Ela diz que nesse período os militares impediam que os indígenas colhessem alimentos na mata ou nas roças para comer. “Passamos muita fome, eu e meu povo”.
Ela conta ainda que o aborto foi em uma das muitas noites de intenso tiroteio. “Eu nem gosto de falar sobre isso. Me dói”, relembra.
A cacique testemunhou as manobras militares sem poder contar com a ajuda ou proteção da Funai, criada em 1967 para dar proteção aos povos isolados.
O relato da cacique Teri se afina com o conteúdo do relatório elaborado pela Comissão Nacional da Verdade, que apurou violações de direitos humanos contra os povos indígenas praticadas durante o regime militar.
De acordo com o relatório, no período entre 1946 a 1988 ao menos 8.350 indígenas teriam sido mortos pela ação direta do Estado.
Hoje, o que mais preocupa a cacique é o futuro do país e de sua tribo.
A aldeia não tem escola nem posto de saúde.
Para alimentar seu povo, ela pega na enxada para semear a terra e na foice para colher a produção. Planta macaxeira, banana, milho. Mas alerta que a lavoura já não é como antes.
“Nosso solo não é tão fértil.

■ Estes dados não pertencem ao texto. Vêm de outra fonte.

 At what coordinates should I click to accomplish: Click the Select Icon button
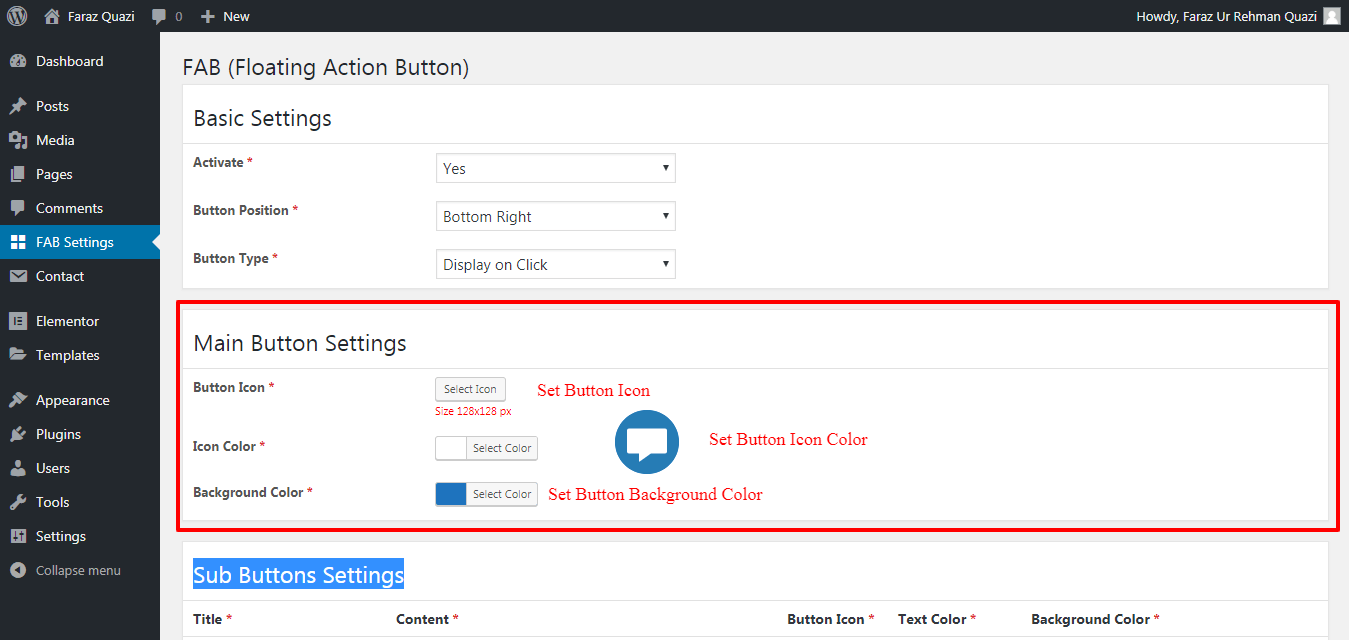pyautogui.click(x=470, y=389)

Não usamos fertilizantes. A Natureza tem o seu próprio ritmo”, diz ela.
O nome Terriweri faz referência a Capivara, animal que vive perto das águas, habilidoso no mergulho.
Ao falar da luta de diferentes grupos de mulheres por mais direitos, ela lembra que os indígenas estão em condição de maior vulnerabilidade social. Usa sua sabedoria para apontar o caminho: “precisamos pensar a nossa condição. Isso é um despertar”, diz ela, que entende a luta das mulheres como uma batalha de todos os dias.

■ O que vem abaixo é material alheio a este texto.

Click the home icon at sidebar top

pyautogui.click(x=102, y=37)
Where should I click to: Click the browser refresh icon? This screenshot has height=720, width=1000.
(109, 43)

As mulheres e a Guerrilha do Araguaia
Na Amazônia Paraense, ano de 1972, eclodiu o movimento de resistência à Ditadura Militar que ficou conhecido como Guerrilha do Araguaia.

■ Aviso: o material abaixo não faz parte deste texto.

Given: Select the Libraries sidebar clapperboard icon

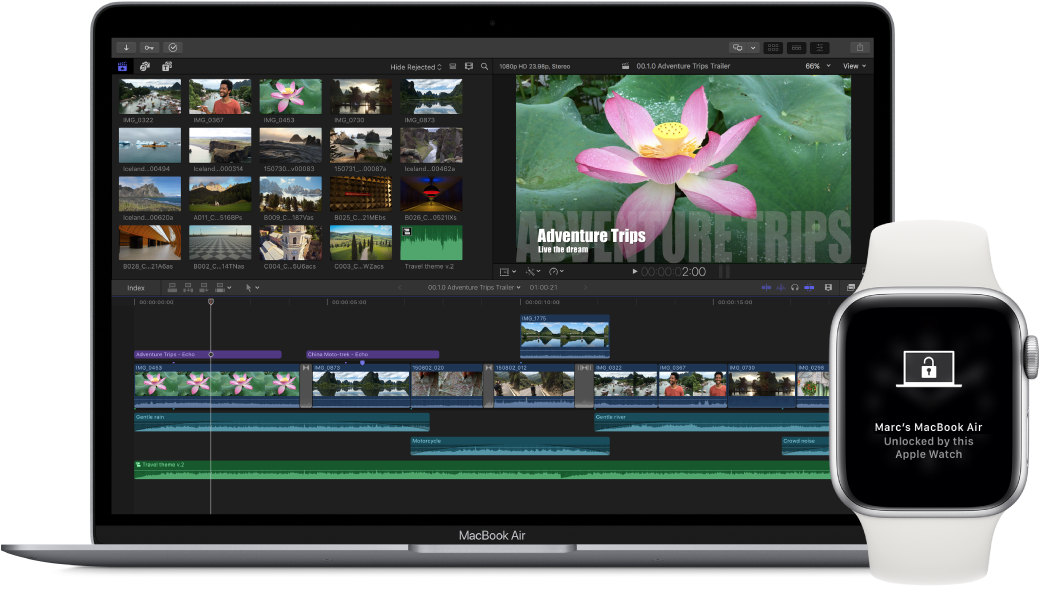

Liderado por militantes do PC do B, que optaram pela luta armada, eles decidiram enfrentar o regime em defesa da Democracia. Era de maioria feminina.
Mulheres com menos de 30 anos que tentavam se organizar de muitas formas para resistir ao regime .
Elas criaram movimentos de base, foram para dentro dos partidos clandestinos, a maioria jovens que traziam no peito um ideal de liberdade.
Muitas foram presas, submetidas à tortura sexual, com ratos e baratas postos na vagina, conforme relatório da Comissão da Verdade.
Outras, pagaram com a vida. Desapareceram nas matas amazônicas.
Os impactos dessa luta influenciaram o pensamento de mulheres que nunca empunharam armas, que não tinham as mesmas convicções ideológicas que as combatentes, mas desejavam de igual modo uma sociedade melhor.
Segundo a historiadora Dulce Pandolfi, torturada pelo regime, o direito à verdade e a memória é condição essencial para a libertação de um passado que não pode ser esquecido.
O relato da cacique Terriweri é mais um entre muitos que viveram os tempos de trevas que comprovam isso.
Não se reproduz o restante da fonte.